Material provided: Begin

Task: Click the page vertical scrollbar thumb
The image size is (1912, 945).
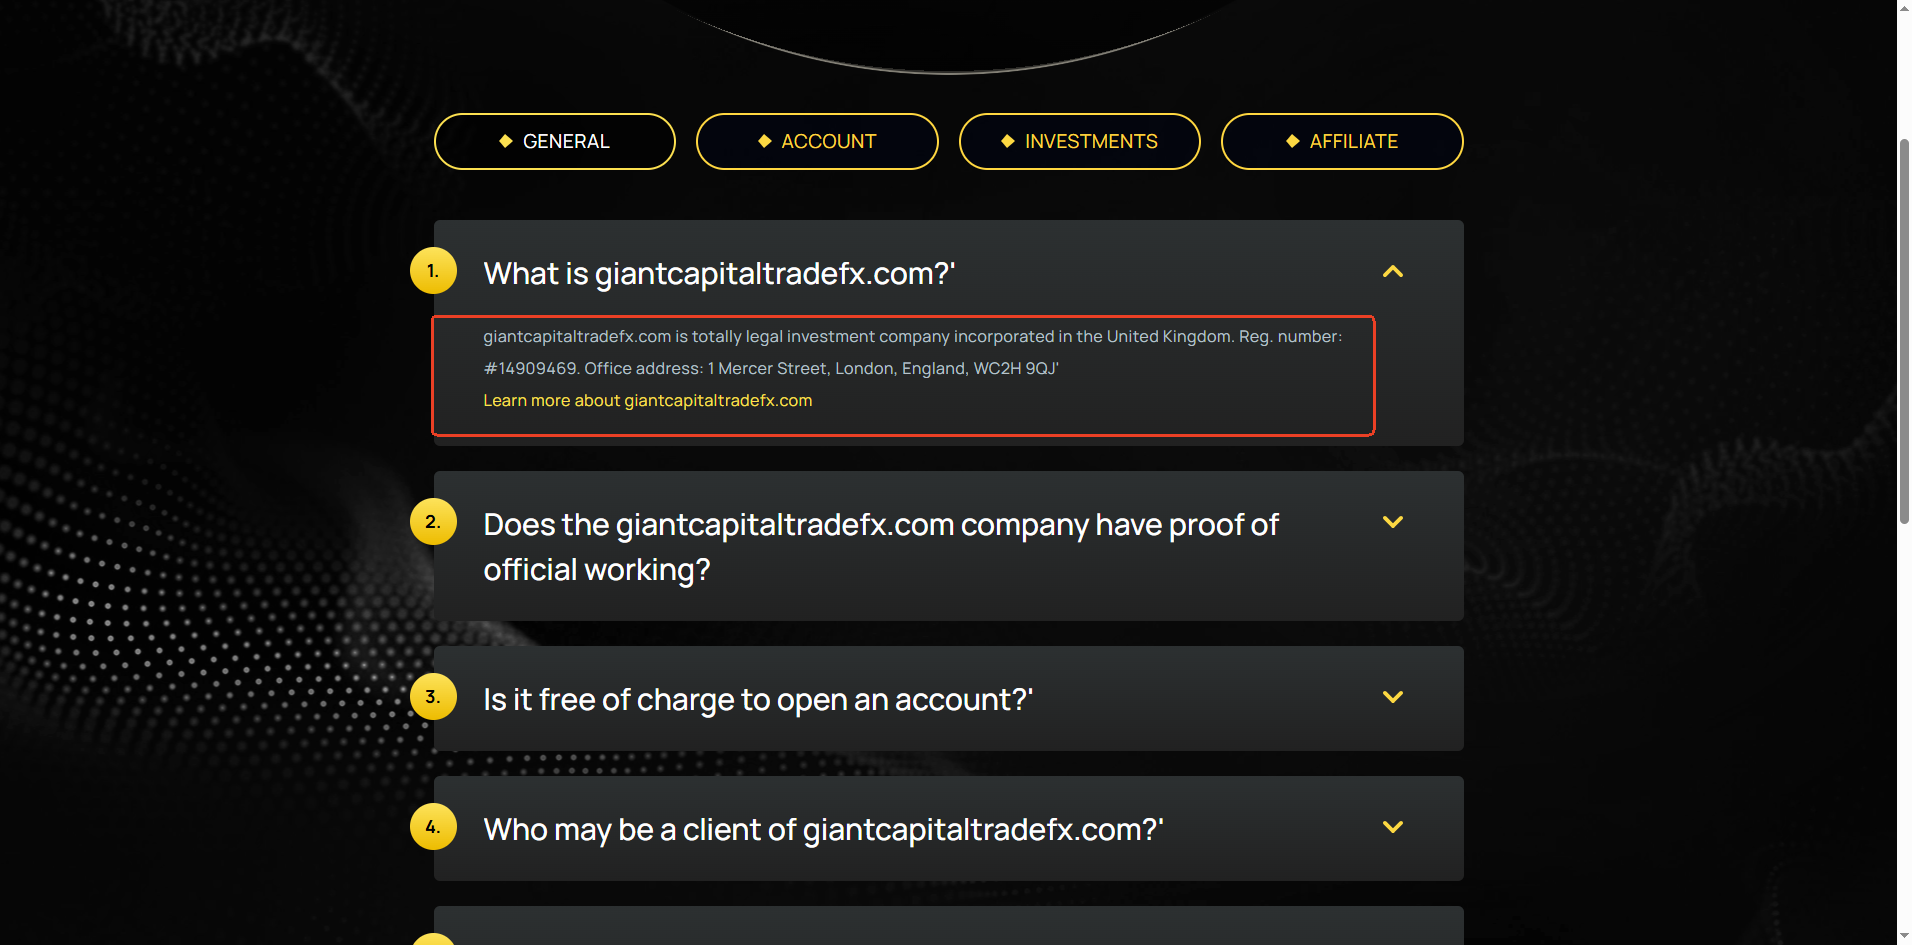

Material provided: End
Material provided: Begin

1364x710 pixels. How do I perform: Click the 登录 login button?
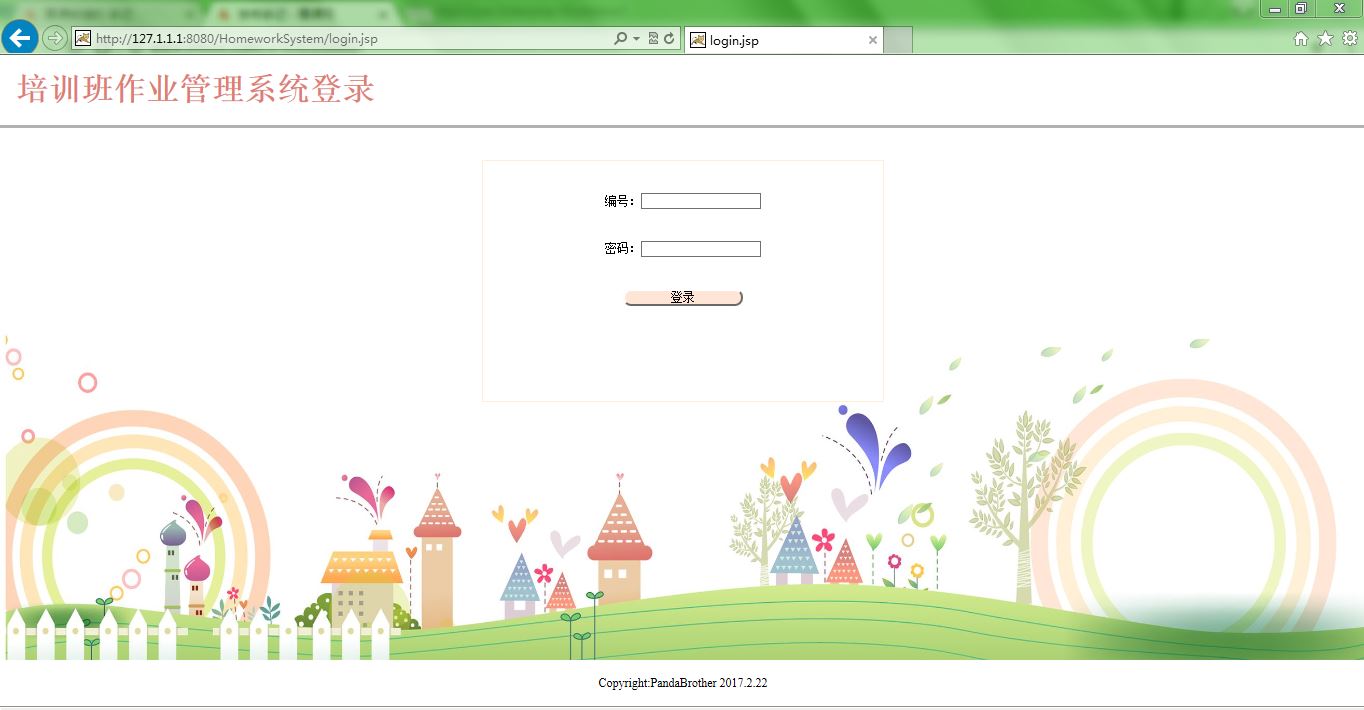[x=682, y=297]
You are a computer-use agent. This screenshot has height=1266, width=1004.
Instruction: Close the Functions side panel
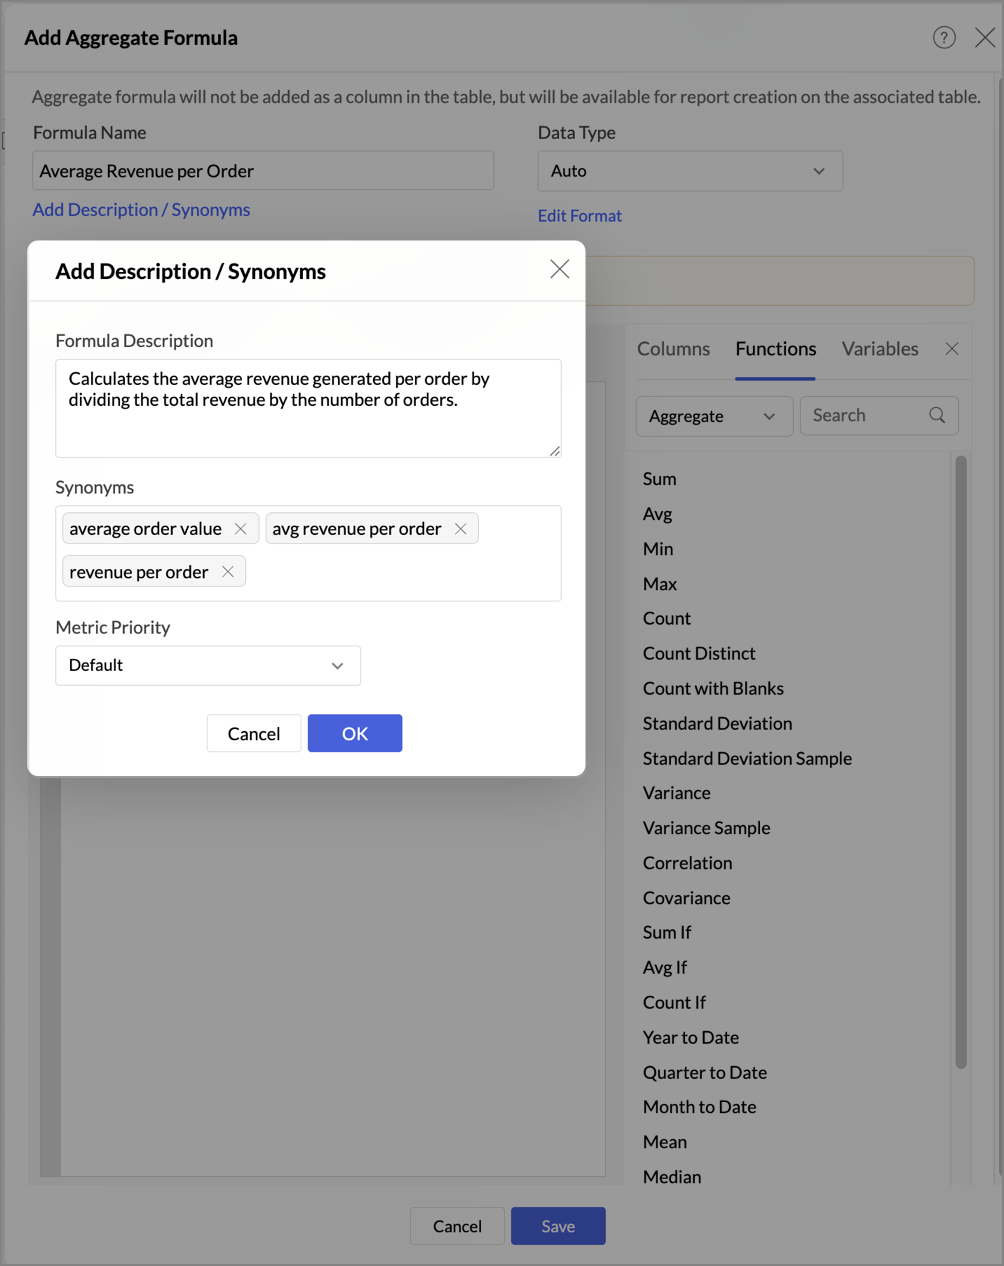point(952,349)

Material provided: End
Material provided: Begin

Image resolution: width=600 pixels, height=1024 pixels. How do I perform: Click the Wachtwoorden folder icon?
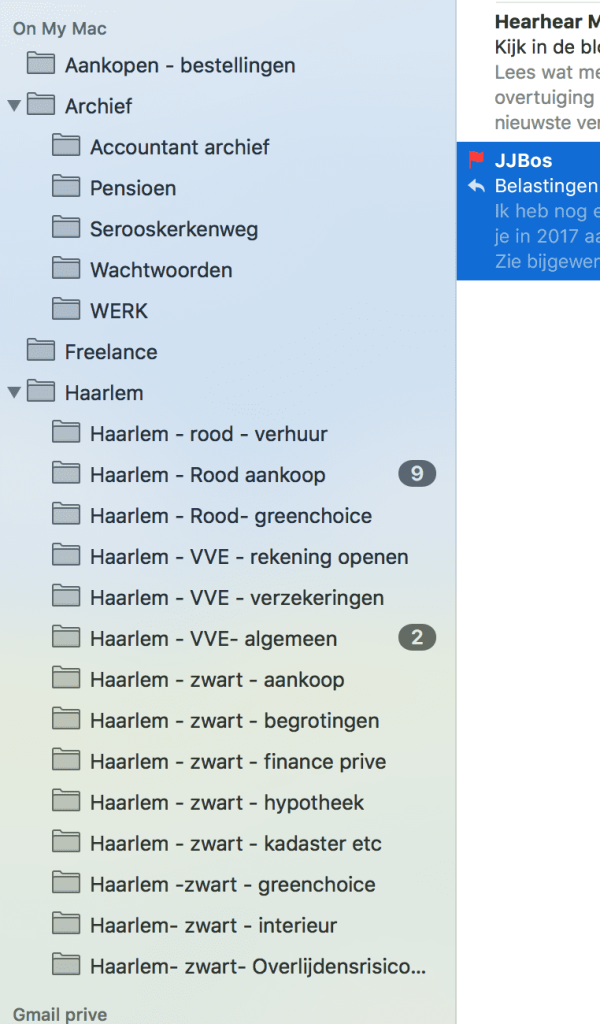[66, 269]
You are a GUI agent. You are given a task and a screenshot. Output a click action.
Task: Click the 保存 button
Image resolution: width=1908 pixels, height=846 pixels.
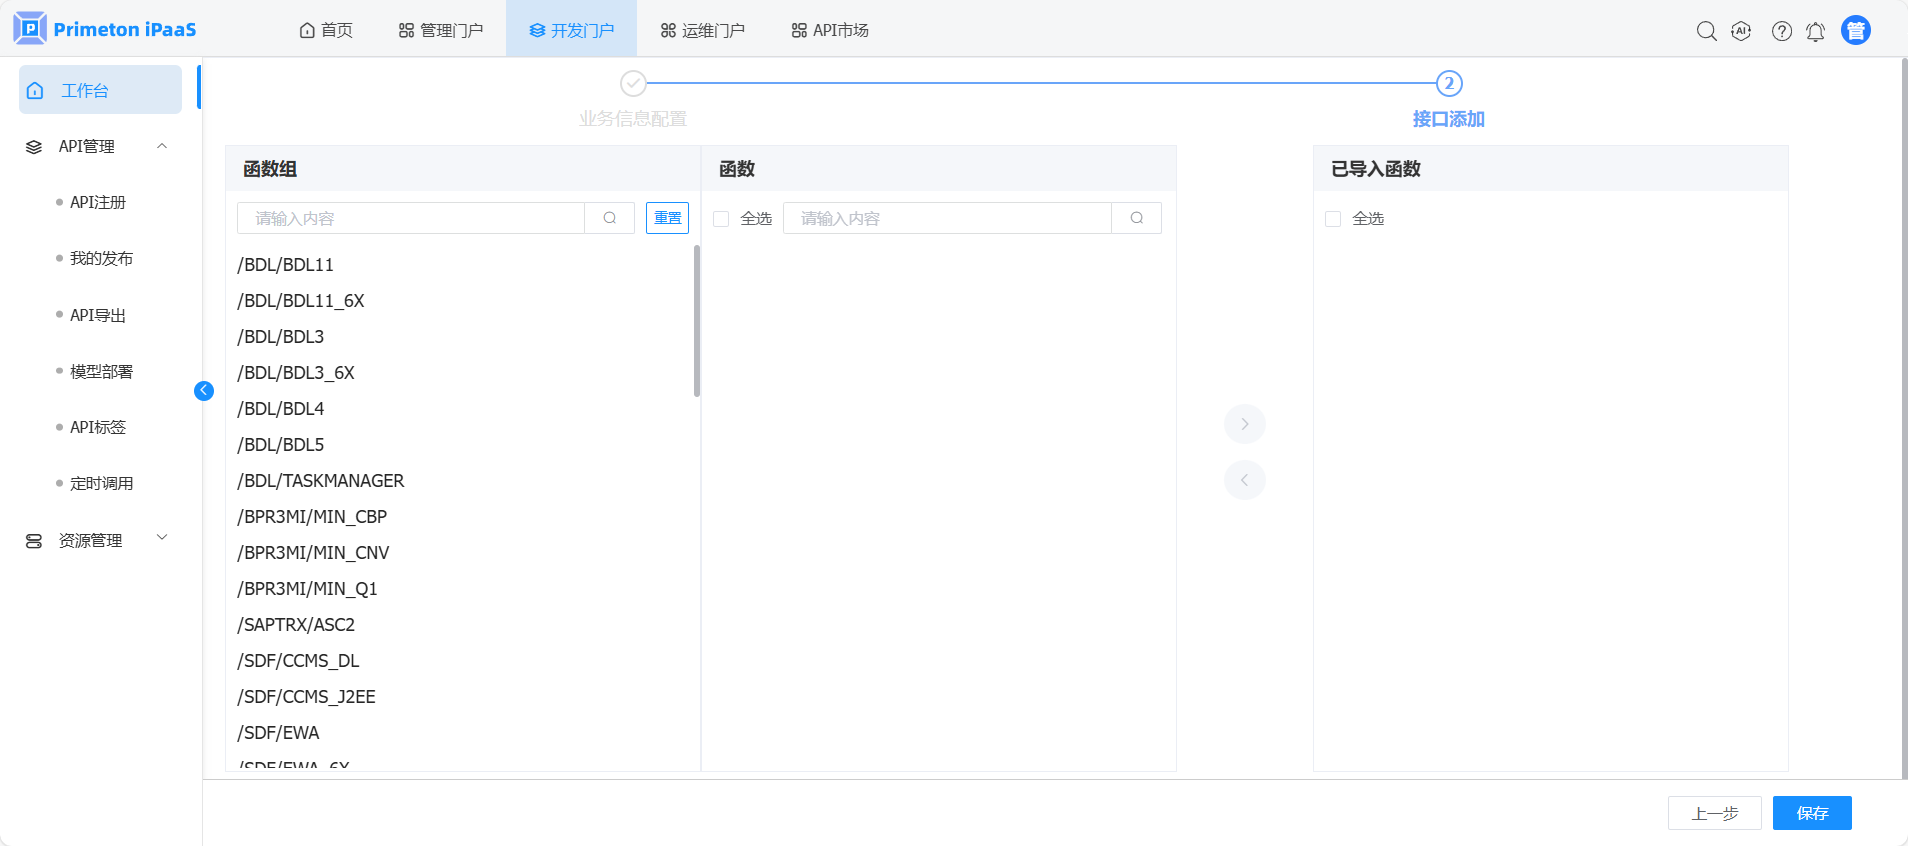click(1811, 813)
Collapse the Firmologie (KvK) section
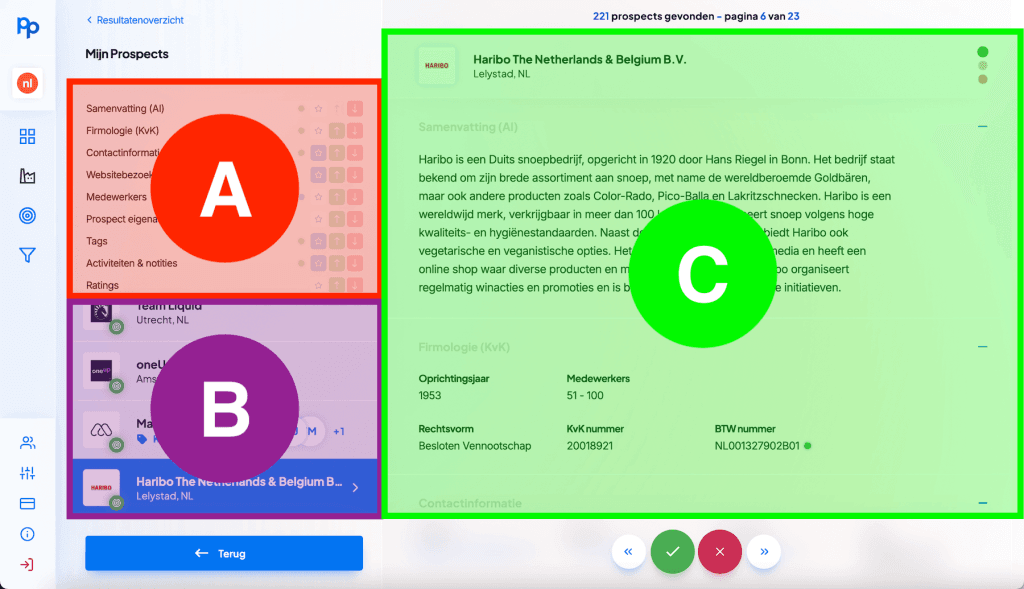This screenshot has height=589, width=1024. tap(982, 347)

Material provided: End

## Exercise
Would you return all lines from the preceding listing that contain the word "agent"?

## Solution to the problem
You are a computer-use agent. This screenshot has height=1266, width=1004.
You are a GUI agent. You are given a task and a screenshot. Output a click action.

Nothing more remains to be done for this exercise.